But first a little story

My heart was beating fast as I approached the school. My dad was holding my hand when I started to put my foot down on the ground. Despite my protests, my dad quickly dropped me in class and left in a flash. I wasn’t his problem anymore.

Bad move. I started screaming.

The teacher, as wise and as calm as she could, tried to calm me down. She made the mistake of putting her hands near my face. I opened my mouth just like you see in the movie jaws and WHAM I bit her hands and pressed as hard as I could. I bit her so bad you would think an enraged dog bit her.

The moral of the story

What, you may ask, does that have to do with professional photography? In a sense, everything, because that episode taught me about one thing I would like to talk about today – setting expectations.

You see, I had absolutely no idea what I was getting into both as a 5-year-old heading to school for the first time and starting out as a professional photographer. They both caused me trouble. If you do not plan, you plan to fail, but it’s hard to plan when you have absolutely no idea what to expect!

professional photography myths

Here are a few myths that I believed about professional photography and how reality slapped me hard. Hopefully, these will help you avoid the same mistakes I made.

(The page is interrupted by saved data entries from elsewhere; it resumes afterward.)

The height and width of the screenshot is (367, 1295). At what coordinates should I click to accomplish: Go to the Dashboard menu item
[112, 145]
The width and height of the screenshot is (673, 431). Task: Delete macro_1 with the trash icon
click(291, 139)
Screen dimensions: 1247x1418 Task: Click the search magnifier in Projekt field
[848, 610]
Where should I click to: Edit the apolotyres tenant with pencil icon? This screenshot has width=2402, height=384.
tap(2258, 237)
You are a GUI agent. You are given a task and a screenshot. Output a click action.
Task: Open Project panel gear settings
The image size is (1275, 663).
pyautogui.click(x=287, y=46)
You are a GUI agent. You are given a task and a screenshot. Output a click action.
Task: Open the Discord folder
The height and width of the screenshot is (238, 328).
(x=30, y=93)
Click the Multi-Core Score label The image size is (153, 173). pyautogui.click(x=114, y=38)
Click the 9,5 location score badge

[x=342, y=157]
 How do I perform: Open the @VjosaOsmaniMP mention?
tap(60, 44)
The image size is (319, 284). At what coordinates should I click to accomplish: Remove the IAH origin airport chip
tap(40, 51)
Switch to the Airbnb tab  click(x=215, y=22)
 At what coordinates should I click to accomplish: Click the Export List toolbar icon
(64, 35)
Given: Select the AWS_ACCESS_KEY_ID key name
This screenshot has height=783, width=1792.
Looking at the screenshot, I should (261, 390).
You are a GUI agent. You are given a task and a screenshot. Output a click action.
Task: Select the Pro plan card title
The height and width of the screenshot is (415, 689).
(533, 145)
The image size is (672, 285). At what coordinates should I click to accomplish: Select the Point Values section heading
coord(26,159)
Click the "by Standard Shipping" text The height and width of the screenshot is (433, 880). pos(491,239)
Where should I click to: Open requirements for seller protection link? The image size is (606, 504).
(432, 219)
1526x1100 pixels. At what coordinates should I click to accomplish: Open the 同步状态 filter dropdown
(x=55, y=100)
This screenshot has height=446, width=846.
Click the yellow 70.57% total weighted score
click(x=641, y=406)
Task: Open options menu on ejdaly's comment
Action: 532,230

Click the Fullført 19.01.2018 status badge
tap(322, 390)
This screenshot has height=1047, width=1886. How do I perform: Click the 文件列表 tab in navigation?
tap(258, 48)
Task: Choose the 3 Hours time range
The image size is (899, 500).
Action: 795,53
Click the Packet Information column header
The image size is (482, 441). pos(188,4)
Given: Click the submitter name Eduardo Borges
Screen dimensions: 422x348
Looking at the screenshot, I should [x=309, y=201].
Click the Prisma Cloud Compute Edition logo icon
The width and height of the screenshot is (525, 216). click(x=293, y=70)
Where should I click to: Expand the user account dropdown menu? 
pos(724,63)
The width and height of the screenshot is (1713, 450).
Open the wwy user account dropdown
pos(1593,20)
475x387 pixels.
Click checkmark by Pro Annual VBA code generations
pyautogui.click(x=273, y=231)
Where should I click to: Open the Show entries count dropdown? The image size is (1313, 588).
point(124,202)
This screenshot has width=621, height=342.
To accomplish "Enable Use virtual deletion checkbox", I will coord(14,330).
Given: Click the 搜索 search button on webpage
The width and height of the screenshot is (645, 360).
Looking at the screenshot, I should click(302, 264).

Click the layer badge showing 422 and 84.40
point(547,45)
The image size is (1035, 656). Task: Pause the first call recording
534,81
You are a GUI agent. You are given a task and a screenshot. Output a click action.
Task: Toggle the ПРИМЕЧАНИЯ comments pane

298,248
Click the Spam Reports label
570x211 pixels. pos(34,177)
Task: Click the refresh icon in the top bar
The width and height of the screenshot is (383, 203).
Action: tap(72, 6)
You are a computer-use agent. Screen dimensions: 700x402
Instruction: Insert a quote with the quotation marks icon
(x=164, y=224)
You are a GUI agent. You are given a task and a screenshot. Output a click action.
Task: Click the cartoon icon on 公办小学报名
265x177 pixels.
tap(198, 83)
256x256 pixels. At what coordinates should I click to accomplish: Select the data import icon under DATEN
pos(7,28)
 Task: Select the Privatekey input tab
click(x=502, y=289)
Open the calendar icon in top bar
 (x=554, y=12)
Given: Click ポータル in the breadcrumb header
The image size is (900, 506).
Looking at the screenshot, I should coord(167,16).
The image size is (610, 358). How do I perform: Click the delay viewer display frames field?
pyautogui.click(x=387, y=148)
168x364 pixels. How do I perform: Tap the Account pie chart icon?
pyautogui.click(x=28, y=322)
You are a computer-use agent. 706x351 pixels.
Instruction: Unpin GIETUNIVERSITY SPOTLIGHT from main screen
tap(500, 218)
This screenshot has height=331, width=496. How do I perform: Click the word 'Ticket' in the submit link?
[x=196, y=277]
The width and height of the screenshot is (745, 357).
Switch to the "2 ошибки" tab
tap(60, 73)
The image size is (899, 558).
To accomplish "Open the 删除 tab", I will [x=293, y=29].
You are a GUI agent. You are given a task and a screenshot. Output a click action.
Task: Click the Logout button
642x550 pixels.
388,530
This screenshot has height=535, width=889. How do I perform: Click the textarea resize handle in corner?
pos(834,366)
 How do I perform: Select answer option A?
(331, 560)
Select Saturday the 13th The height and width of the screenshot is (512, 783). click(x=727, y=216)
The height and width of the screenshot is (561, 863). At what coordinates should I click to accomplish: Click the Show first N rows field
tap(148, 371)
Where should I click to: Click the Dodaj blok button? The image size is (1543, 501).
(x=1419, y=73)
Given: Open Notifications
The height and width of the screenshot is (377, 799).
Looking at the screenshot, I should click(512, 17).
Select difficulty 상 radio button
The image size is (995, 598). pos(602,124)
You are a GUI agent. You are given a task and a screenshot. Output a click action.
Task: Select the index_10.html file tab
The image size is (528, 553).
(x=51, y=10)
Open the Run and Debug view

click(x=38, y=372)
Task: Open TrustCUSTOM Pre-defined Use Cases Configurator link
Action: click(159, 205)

Myth #1 – Being a professional photographer = validation

I don’t know where the idea comes from, but it seems like for everyone that picks up the camera, the pinnacle of achievement seems to become a professional photographer. It’s almost like a necessary evolution. At first, you have a camera, people start complimenting your work, then you decide to become a pro. It was too late for me to realize it, but I would have been perfectly happy as an amateur.

At the end of the day what really matters is the images, if you can get a few bucks for them, great! But becoming a pro will not magically validate you or your images. I expected to feel better about my images and myself when money started rolling in, but that never really happened.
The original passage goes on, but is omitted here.